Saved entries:
★ ★ ★

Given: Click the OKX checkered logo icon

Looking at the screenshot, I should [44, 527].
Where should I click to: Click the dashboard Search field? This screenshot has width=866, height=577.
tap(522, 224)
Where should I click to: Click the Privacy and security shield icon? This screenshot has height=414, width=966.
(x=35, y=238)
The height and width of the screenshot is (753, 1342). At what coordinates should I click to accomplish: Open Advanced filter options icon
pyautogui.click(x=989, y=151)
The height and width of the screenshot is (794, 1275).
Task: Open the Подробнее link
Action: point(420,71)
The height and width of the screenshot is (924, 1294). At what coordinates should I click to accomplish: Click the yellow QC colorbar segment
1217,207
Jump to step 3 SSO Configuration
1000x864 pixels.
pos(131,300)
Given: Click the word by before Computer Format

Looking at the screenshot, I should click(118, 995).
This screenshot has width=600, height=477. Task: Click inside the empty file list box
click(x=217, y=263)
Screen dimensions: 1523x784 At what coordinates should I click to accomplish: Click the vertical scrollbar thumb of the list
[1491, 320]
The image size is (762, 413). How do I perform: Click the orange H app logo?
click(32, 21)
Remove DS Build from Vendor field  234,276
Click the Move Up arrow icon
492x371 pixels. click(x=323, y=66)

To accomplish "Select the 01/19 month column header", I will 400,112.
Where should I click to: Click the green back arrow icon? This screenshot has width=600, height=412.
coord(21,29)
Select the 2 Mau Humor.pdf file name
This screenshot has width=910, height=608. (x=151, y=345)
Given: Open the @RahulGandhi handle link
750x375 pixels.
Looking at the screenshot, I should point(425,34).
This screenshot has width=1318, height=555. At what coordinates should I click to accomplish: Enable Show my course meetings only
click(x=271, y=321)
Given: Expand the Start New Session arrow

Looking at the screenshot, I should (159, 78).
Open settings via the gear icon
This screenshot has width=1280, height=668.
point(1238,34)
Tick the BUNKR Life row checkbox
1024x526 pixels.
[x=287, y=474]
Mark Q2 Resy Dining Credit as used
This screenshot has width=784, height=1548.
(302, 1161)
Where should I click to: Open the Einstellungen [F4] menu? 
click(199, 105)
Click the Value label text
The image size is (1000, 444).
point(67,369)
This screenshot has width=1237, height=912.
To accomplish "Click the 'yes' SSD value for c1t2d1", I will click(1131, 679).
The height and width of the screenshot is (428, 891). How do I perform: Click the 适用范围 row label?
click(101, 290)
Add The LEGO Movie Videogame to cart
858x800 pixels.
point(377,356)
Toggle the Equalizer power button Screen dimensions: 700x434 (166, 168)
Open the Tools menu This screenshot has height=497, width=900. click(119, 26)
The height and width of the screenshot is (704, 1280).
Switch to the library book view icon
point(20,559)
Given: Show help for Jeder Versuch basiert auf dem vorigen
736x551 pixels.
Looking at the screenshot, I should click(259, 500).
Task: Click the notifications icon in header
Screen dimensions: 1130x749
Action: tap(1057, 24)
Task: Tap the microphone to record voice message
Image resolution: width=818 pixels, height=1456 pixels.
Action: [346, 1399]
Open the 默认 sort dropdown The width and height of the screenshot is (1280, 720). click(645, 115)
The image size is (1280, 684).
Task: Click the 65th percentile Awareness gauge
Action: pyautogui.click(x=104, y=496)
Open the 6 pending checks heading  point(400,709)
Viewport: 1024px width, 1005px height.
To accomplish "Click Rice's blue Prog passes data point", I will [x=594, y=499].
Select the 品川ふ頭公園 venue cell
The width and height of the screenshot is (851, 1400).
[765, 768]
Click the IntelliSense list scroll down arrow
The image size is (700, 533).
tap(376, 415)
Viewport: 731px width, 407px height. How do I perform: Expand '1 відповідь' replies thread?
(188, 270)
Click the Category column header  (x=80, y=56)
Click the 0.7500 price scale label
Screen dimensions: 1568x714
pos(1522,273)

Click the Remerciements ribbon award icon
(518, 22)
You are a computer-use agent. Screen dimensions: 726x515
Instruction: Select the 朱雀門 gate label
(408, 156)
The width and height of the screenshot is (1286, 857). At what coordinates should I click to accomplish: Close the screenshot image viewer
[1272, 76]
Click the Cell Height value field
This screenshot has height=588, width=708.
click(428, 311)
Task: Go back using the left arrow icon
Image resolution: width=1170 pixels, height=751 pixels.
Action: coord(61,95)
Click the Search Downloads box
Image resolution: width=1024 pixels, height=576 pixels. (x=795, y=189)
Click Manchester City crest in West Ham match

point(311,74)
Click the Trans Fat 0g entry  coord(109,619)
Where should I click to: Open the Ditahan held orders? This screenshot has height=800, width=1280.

★ ★ ★

WORK INSTRUCTION ▸
The records above need to be written out again. Keep them exact.

WRITTEN SOLUTION ▸
Given: Click the OKX checkered logo icon

Looking at the screenshot, I should [44, 527].
Where should I click to: Click the dashboard Search field? This screenshot has width=866, height=577.
tap(522, 224)
Where should I click to: Click the Privacy and security shield icon? This screenshot has height=414, width=966.
(x=35, y=238)
The height and width of the screenshot is (753, 1342). At what coordinates should I click to accomplish: Open Advanced filter options icon
pyautogui.click(x=989, y=151)
The height and width of the screenshot is (794, 1275).
Task: Open the Подробнее link
Action: point(420,71)
The height and width of the screenshot is (924, 1294). At what coordinates should I click to accomplish: Click the yellow QC colorbar segment
1217,207
Jump to step 3 SSO Configuration
1000x864 pixels.
pos(131,300)
Given: Click the word by before Computer Format

Looking at the screenshot, I should click(118, 995).
This screenshot has width=600, height=477. Task: Click inside the empty file list box
click(x=217, y=263)
Screen dimensions: 1523x784 At what coordinates should I click to accomplish: Click the vertical scrollbar thumb of the list
[1491, 320]
The image size is (762, 413). How do I perform: Click the orange H app logo?
click(32, 21)
Remove DS Build from Vendor field  234,276
Click the Move Up arrow icon
492x371 pixels. click(x=323, y=66)

To accomplish "Select the 01/19 month column header", I will 400,112.
Where should I click to: Click the green back arrow icon? This screenshot has width=600, height=412.
coord(21,29)
Select the 2 Mau Humor.pdf file name
This screenshot has width=910, height=608. (x=151, y=345)
Given: Open the @RahulGandhi handle link
750x375 pixels.
Looking at the screenshot, I should point(425,34).
This screenshot has width=1318, height=555. At what coordinates should I click to accomplish: Enable Show my course meetings only
click(x=271, y=321)
Given: Expand the Start New Session arrow

Looking at the screenshot, I should (159, 78).
Open settings via the gear icon
This screenshot has width=1280, height=668.
point(1238,34)
Tick the BUNKR Life row checkbox
1024x526 pixels.
[x=287, y=474]
Mark Q2 Resy Dining Credit as used
This screenshot has width=784, height=1548.
(302, 1161)
Where should I click to: Open the Einstellungen [F4] menu? 
click(199, 105)
Click the Value label text
The image size is (1000, 444).
point(67,369)
This screenshot has width=1237, height=912.
To accomplish "Click the 'yes' SSD value for c1t2d1", I will click(1131, 679).
The height and width of the screenshot is (428, 891). How do I perform: Click the 适用范围 row label?
click(101, 290)
Add The LEGO Movie Videogame to cart
858x800 pixels.
point(377,356)
Toggle the Equalizer power button Screen dimensions: 700x434 (166, 168)
Open the Tools menu This screenshot has height=497, width=900. click(119, 26)
The height and width of the screenshot is (704, 1280).
Switch to the library book view icon
point(20,559)
Given: Show help for Jeder Versuch basiert auf dem vorigen
736x551 pixels.
Looking at the screenshot, I should click(259, 500).
Task: Click the notifications icon in header
Screen dimensions: 1130x749
Action: tap(1057, 24)
Task: Tap the microphone to record voice message
Image resolution: width=818 pixels, height=1456 pixels.
Action: [346, 1399]
Open the 默认 sort dropdown The width and height of the screenshot is (1280, 720). click(645, 115)
The image size is (1280, 684).
Task: Click the 65th percentile Awareness gauge
Action: pyautogui.click(x=104, y=496)
Open the 6 pending checks heading  point(400,709)
Viewport: 1024px width, 1005px height.
To accomplish "Click Rice's blue Prog passes data point", I will [x=594, y=499].
Select the 品川ふ頭公園 venue cell
The width and height of the screenshot is (851, 1400).
[765, 768]
Click the IntelliSense list scroll down arrow
The image size is (700, 533).
tap(376, 415)
Viewport: 731px width, 407px height. How do I perform: Expand '1 відповідь' replies thread?
(188, 270)
Click the Category column header  (x=80, y=56)
Click the 0.7500 price scale label
Screen dimensions: 1568x714
pos(1522,273)

Click the Remerciements ribbon award icon
(518, 22)
You are a computer-use agent. Screen dimensions: 726x515
Instruction: Select the 朱雀門 gate label
(408, 156)
The width and height of the screenshot is (1286, 857). At what coordinates should I click to accomplish: Close the screenshot image viewer
[1272, 76]
Click the Cell Height value field
This screenshot has height=588, width=708.
click(428, 311)
Task: Go back using the left arrow icon
Image resolution: width=1170 pixels, height=751 pixels.
Action: coord(61,95)
Click the Search Downloads box
Image resolution: width=1024 pixels, height=576 pixels. (x=795, y=189)
Click Manchester City crest in West Ham match

point(311,74)
Click the Trans Fat 0g entry  coord(109,619)
Where should I click to: Open the Ditahan held orders? This screenshot has height=800, width=1280.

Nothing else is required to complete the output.